Featuring a clean, stout production from Psycroptic’s Joe Haley, Prophetic’s sonic palette reeks of professionalism to match their energetic brand of modern death metal, featuring nods to the past and present. The middle-eastern flavours punctuating the album bring Nile to mind, and although the death metal titans are clearly one of Eternal Rest’s stronger influences, they don’t sound like half-assed clones either. The technical aspects of their musicianship are more understated than Nile’s techy whirlwind of brutality, and Eternal Rest seeks a more song-based approach, rather than focusing too much on atmospherics and all-out brutality. Yet in the end I’m undecided about what to make of the middle-eastern elements that are embedded into the album. They certainly represent an interesting vibe and dynamic, yet when the band cut to the chase and get down to blasting, high energy death metal they sound all the more frantic and exciting. If they continue integrating these influences deeper into their roots it may be a sound worth pursuing, otherwise they might be better served sticking to a more pure, straight-to-the-point brand of modern death metal. Either way it’s an aspect of the album that I remain conflicted about. And there are definitely examples where the combination has an effective impact, yet how well it works will likely boil down to personal preference.

The delicate notes of instrumental “First Gate (Isten Baba)” begins the album with the aforementioned middle-eastern flavours brought forth in acoustic form, before it gradually builds to a percussive heavy climax that knits it to the explosive “Preaching the Decimation of Spheres”. This track is one of the better examples of the middle-eastern influences working well for the band, creating eerie shreds of melody and atmosphere amidst some extremely tight blasting and intricate riffing. Mick Hunter’s explosively energetic drumming shines through the song’s strong dynamics, while vocalist Josh Robinson makes a hefty impression in balancing thick growls with a slightly higher-ranged blackened pitch. The interesting guitar lines and steady gallop of “Onset of Destruction” and malevolent riffing and frantic pacing of “Remnants” are a couple of other shining examples of the band firing on all cylinders. Hunter’s ultra-tight drumming performance in particular shines throughout the album. He plays with high-octane energy and litters the album with some wonderful bursts of creativity through his intricate drum patterns and imaginative fills.

With their debut, Eternal Rest have planted seeds of great potential, which allowed to grow could yield something truly unique and essential down the track. As it stands, Prophetic is a rock solid yet slightly unremarkable death metal album that is nevertheless worth a listen, despite being potentially lost amongst the slew of quality, higher profile death metal releases in 2013.

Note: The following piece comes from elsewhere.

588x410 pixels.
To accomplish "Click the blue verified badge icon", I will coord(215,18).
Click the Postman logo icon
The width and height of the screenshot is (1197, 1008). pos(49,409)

[Visit the band's website]
Written by Luke Saunders
June 7th, 2013

Comments

  1. Commented by: E. Thomas

    I tried and tried to like this, but nothing worked for me. the drumming, especially the blast beats seemed really off.


  2. Commented by: Luke_22

    I was hoping for something more substantial but I feel they have the potential to get better in time. I enjoyed the drumming.


  3. Commented by: Deepsend Records

    I thought the oddball drumming would put some people off and actually, more people have complemented Mick’s drumming it seems. So, what the hell do I know. Erik, sucks you couldn’t get into it. Hopefully you like Hybrid “Angst” more.